Tuesday, September 29, 2015

Practical Scala, Haskell and Category Theory

Functional programming has moved from academia to industry in the last few years. It is theoretical with a steep learning curve. I have worked with strongly typed functional programming for 4 years. I took the normal progression, first Scala then Haskell and ended with category theory.

What practical results does functional programming give me?

I typically do data mining, NLP and back end programming. How does functional programming help me with NLP, AI and math?

    Scala

    Scala is a complex language that can take quite some time to learn. For a couple of years I was unsure if it really improved my productivity compared to Java or Python.

    After 2 years my productivity in Scala went up. I find that Scala is an excellent choice for creating data mining pipelines because it is:
    • Fast
    • Stable
    • Has lot of quality libraries
    • Has a very advanced type system
    • Good DSL for Hadoop (Scalding)

    Natural Language Processing in Scala

    Before Scala I did NLP in Python. I used NLTK the Natural Language Toolkit for 3 years.

    NLTK vs. ScalaNLP


    NLTK

    • Easy to learn and very flexible
    • Gives you a lot of functionality out of the box
    • Very adaptable, handles a lot of different structured file formats

    What I did not like about NLTK was:
    • It had a very inefficient representation of a text features as a Dictionary
    • The file format readers were not producing exactly matching structures and this did not get caught by the type system
    • You have to jump between Python, NumPy and C or Fortran for low level work

    ScalaNLP

    ScalaNLP merged different Scala numeric and NLP libraries. It is a very active parent project of Breeze and Eric.

    ScalaNLP Breeze

    Breeze is a full featured, fast numeric library that uses the type system to great effect.
    • Linear algebra
    • Probability Distribution
    • Regression algorithms
    • You can drop down to the bottom level without having to program in C or Fortran

    ScalaNLP Eric

    Eric is the natural language processing part of ScalaNLP. It has become a competitive NLP library with many algorithms for several human languages:
    • Reader for text corpora
    • Tokenizer
    • Sentence splitter
    • Part-of-speech tagger
    • Named entity recognition
    • Statistical parser


    Video lecture by David Hall the Eric lead

    Machine Learning in Scala

    The most active open source Scala machine learning library is MLib which is part of the Spark project.
    Spark now has data frames like R and Pandas.
    It is easy to set up machine learning pipelines, do cross validation and optimization of hyper parameters.

    I did text classification and set it up in Spark MLib in only 100 lines of code. The result had satisfactory accuracy.

    AI Search Problem in Scala vs. in Lisp

    I loved Lisp when I learned it at the university. You could do all these cool Artificial Intelligence tree search problems. For many years I suffered from Lisp envy.

    Tree search works a little differently in Scala, let me illustrate by 2 examples.

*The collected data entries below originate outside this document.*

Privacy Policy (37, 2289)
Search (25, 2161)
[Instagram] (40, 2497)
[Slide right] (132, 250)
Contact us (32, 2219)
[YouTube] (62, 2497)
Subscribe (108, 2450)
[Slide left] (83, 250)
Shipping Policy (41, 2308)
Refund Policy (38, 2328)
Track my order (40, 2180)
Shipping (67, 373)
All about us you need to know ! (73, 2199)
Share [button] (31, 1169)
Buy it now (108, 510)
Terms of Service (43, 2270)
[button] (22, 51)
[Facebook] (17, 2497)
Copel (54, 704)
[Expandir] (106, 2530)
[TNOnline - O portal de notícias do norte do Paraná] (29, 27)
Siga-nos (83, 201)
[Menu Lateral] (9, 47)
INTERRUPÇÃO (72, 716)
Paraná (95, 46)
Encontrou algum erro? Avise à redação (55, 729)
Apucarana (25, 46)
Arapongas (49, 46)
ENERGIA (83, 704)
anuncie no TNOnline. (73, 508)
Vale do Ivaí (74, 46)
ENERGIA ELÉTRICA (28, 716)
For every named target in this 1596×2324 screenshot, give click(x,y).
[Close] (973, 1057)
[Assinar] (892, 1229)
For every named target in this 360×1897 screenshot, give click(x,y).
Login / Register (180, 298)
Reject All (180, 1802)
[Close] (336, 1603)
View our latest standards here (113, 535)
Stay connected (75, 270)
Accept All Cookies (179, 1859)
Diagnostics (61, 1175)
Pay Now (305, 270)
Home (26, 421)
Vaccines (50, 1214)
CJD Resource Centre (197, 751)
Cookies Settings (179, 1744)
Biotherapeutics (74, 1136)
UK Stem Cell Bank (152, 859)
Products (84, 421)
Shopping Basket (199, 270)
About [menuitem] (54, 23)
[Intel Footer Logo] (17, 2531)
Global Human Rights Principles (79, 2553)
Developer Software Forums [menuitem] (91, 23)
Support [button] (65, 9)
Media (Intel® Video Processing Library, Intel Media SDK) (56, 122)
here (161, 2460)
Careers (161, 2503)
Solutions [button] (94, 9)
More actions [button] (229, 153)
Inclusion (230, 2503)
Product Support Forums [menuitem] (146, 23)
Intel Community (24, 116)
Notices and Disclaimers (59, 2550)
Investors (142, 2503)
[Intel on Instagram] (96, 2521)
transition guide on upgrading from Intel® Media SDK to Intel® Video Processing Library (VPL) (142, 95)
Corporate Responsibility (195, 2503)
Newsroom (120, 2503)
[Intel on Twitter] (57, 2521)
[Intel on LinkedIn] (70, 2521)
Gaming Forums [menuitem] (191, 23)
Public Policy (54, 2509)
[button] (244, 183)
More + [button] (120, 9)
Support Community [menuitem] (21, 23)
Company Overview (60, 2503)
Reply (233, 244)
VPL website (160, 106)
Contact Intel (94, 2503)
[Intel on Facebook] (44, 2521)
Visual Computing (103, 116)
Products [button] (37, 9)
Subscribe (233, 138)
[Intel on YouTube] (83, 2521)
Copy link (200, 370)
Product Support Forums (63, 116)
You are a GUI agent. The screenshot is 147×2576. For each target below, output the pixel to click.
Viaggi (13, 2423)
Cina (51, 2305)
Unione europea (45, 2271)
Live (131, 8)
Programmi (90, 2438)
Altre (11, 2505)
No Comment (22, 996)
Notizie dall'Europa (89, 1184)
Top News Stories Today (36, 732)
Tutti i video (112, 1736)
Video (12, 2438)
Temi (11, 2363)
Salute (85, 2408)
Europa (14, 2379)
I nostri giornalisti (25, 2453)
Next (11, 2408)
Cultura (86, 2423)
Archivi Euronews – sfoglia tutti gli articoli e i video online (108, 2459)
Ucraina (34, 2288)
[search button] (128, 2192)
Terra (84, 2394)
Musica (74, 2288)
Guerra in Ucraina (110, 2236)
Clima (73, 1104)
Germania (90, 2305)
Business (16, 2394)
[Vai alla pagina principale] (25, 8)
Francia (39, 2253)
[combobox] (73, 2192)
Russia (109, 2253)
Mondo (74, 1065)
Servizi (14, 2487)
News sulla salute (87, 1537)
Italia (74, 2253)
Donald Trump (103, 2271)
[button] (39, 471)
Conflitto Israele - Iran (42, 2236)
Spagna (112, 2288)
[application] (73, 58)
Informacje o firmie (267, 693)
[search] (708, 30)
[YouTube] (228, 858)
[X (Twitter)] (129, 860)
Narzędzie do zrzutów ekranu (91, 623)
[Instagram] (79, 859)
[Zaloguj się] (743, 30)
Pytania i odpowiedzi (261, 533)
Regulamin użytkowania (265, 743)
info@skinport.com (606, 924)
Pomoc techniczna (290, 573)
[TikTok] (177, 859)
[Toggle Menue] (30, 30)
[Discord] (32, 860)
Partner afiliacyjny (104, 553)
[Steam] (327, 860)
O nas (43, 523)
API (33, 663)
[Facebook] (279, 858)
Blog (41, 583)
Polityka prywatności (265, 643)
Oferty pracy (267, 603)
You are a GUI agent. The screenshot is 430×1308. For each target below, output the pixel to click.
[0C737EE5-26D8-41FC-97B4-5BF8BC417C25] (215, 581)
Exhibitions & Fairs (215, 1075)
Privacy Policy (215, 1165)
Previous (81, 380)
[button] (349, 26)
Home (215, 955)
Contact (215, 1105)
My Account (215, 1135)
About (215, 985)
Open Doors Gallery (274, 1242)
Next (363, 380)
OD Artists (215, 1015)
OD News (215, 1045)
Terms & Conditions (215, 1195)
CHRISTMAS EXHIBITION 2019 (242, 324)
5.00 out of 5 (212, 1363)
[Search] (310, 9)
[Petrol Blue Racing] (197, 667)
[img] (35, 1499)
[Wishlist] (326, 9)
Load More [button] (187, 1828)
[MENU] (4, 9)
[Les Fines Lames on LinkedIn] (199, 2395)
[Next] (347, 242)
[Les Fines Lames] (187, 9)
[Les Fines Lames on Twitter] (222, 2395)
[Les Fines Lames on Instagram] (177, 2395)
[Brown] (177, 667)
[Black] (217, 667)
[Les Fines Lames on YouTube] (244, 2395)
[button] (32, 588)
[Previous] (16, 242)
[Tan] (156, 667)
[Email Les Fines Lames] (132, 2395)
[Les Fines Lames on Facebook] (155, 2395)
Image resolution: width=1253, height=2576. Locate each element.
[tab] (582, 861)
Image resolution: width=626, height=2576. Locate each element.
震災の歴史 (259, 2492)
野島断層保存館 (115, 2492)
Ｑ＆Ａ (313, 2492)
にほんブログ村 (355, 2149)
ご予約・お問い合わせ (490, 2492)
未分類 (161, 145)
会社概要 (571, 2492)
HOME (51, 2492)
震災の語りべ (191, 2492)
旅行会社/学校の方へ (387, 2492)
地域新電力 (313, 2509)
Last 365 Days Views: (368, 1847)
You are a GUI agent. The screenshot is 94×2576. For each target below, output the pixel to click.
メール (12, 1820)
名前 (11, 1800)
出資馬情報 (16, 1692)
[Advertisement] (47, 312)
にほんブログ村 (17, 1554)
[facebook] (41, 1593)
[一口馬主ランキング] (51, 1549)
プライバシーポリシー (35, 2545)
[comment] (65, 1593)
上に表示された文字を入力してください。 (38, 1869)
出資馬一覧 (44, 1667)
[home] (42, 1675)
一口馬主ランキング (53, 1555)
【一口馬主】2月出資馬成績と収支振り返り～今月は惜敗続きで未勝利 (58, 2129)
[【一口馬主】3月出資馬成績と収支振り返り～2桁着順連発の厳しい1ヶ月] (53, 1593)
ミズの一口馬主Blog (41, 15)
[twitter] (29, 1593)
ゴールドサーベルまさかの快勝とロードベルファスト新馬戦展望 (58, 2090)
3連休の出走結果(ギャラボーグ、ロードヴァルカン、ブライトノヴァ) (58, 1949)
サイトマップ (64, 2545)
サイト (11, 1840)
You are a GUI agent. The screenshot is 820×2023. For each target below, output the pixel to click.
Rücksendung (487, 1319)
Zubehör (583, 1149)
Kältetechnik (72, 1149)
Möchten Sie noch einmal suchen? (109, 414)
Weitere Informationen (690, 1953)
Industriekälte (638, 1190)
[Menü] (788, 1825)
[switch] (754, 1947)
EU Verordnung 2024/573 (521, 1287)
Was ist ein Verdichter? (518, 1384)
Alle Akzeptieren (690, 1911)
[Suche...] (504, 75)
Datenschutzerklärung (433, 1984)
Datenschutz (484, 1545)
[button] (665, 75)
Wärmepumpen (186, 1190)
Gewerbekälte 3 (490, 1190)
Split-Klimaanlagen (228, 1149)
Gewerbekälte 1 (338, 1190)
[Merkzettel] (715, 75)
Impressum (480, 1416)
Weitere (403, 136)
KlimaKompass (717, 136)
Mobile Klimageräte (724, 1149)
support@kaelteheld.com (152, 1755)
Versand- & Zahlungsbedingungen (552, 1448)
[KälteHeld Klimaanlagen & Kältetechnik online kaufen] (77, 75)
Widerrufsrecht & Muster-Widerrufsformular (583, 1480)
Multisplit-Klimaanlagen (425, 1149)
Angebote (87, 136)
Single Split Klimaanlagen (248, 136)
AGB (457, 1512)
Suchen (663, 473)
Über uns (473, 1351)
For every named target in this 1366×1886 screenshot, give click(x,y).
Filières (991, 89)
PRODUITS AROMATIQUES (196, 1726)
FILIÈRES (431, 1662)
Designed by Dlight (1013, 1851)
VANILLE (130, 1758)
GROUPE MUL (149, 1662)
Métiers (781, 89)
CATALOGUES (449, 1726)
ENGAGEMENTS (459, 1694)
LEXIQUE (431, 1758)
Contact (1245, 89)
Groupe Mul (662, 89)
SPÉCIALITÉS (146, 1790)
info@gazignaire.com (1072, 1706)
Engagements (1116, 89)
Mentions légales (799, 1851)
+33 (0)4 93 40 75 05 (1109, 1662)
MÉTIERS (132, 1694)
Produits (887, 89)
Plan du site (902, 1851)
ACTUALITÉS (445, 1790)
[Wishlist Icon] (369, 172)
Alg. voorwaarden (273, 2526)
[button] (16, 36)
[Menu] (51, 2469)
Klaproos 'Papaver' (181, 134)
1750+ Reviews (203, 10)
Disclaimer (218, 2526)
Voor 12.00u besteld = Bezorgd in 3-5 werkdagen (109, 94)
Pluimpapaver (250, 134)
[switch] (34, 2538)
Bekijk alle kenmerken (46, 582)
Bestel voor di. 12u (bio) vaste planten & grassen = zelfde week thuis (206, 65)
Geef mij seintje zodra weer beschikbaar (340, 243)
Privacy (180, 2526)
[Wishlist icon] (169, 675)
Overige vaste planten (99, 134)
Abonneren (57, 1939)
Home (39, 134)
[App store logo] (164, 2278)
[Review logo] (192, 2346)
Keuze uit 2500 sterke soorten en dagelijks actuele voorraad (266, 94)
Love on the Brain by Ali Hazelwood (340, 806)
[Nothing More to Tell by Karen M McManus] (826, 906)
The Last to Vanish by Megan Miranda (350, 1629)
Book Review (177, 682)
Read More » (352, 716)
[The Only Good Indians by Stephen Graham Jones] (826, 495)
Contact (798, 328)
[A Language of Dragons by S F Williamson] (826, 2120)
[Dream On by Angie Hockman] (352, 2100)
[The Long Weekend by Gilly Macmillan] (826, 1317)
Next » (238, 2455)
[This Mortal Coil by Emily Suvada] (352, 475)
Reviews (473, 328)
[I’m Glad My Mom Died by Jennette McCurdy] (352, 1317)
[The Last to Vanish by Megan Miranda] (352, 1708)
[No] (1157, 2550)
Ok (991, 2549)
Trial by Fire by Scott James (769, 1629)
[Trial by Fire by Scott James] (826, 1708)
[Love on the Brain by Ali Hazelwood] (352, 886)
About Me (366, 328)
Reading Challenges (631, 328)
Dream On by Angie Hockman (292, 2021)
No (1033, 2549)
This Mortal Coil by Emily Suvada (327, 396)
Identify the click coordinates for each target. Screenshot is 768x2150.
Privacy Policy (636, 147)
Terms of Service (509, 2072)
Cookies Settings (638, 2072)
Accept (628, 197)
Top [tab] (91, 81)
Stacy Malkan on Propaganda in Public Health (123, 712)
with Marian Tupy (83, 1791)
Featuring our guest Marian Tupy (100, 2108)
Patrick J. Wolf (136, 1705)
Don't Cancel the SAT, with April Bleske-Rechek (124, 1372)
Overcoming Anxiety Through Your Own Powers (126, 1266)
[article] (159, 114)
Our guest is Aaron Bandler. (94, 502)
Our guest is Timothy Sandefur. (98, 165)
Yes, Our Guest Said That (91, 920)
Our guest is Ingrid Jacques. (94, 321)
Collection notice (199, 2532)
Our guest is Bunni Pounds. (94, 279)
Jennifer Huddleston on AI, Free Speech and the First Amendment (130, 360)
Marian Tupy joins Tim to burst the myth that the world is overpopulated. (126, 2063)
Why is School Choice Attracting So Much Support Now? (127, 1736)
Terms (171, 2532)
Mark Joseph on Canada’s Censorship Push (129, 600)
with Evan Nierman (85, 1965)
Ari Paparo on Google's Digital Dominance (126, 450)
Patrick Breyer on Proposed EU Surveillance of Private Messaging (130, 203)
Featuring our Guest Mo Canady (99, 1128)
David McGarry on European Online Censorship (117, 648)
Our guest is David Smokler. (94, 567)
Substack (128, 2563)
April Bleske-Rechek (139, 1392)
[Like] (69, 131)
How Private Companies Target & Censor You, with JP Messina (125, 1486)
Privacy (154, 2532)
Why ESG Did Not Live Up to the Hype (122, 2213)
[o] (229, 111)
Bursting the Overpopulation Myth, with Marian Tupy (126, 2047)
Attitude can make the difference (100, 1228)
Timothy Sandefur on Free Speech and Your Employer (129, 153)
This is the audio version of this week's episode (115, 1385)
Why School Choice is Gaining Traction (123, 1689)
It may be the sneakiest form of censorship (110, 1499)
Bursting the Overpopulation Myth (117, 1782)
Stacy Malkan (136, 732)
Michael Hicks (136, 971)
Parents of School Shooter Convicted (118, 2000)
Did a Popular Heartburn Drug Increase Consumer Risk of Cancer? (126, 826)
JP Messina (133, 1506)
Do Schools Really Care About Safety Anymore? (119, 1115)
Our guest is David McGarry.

    Example 1: Simple Tree Search for Bird Flu

    You have an input HTML page and parsed into a DOM tree. Look for the word bird and flu in a paragraph that is not part of the advertisement section.
    I can visualize what a search tree for this would look like.

    Example2: Realistic Bird Flu Medication Search

    The problems I deal with at work are often more complex:
    Given a list of medical websites, search for HTML pages with bird flu and doctor recommendations for medications to take. Then do a secondary web search to see if the doctors are credible.

    Parts of Algorithm for Example 2

    This is a composite search problem:
    • Search HTML pages for the words bird and flu close to each other in DOM structure
    • Search individual match to ensure this is not in advertisement section
    • Search for Dr names
    • Find what Dr name candidates could be matched up with the section about bird flu
    • Web search for Dr to determine popularity and credentials
    Visualizing this as a tree search is hard for me.

    Lazy Streams to the Rescue

    Implementing solutions to the Example 2 bird flu medication problem takes:
    • Feature extractors
    • Machine learning on top of that
    • Correlation of a disease and a doctor
    This lends itself well to using Scala's lazy streams. Scala makes it easy to use the lazy streams and the type system gives a lot of support, especially when plugging together various streams.

    Outline of Lazy Streams Algorithm for Example 2

    1. Stream of all web pages
    2. Stream of tokenized trees
    3. Steam of potential text matches e.g. avian influenza, H5N1
    4. Filter Stream 3 if it is an advertisement part of the DOM tree, (no Dr Mom)
    5. Stream of potential Dr text matches from Stream 2
    6. Stream of good Dr names. Detected with machine learning
    7. Merge Stream 3 and Stream 6 to get bird flu and doctor name combination
    8. Web search stream for the doctor names from Stream 7 for ranking of result

    AI Search Problem in Lisp

    Tree search is Lisp's natural domain. Lisp could certainly handle Example 2 the more complex bird flu medication search. Even using a similar lazy stream algorithm.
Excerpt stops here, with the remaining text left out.